(Beginning of MATERIAL SUPPLIED)
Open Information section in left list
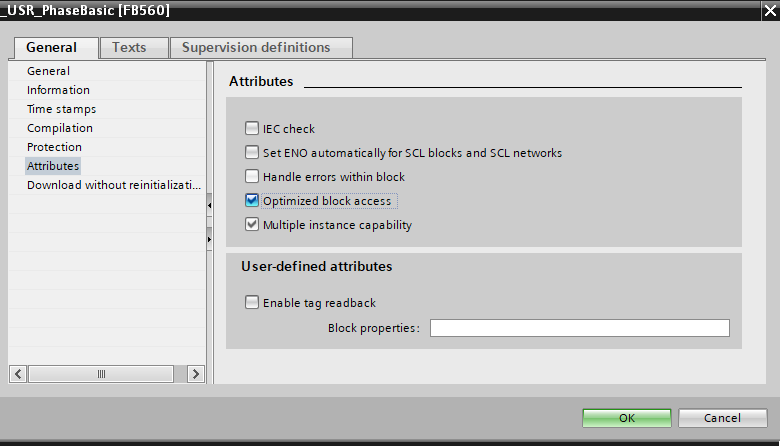The width and height of the screenshot is (780, 446). [58, 90]
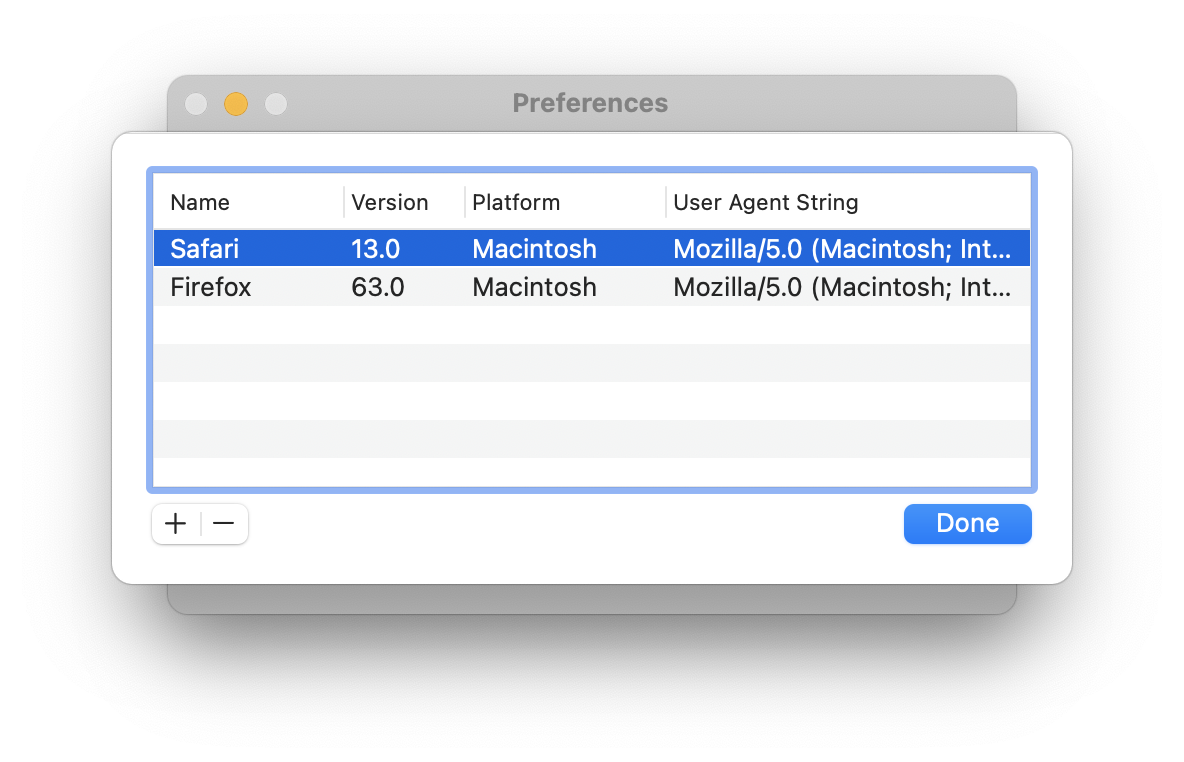Image resolution: width=1184 pixels, height=762 pixels.
Task: Click the Platform column header
Action: 516,202
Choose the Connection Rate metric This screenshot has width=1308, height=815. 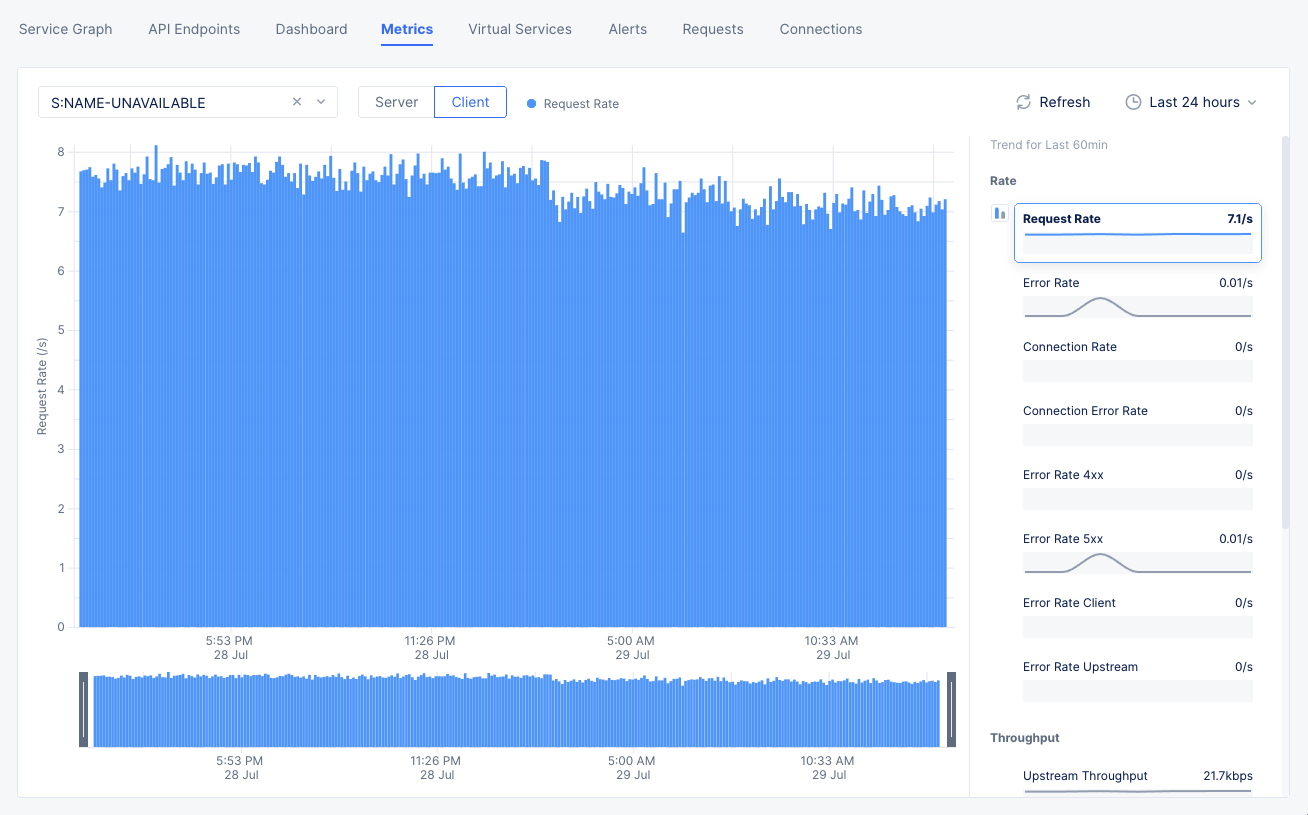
(End of MATERIAL SUPPLIED)
EXERCISE INSTRUCTIONS:
Retype all the data exactly. Omit pictures.

EXERCISE OUTPUT:
Open Information section in left list
The width and height of the screenshot is (780, 446). [58, 90]
Image resolution: width=1184 pixels, height=762 pixels.
Task: Click the Platform column header
Action: 516,202
Choose the Connection Rate metric This screenshot has width=1308, height=815. 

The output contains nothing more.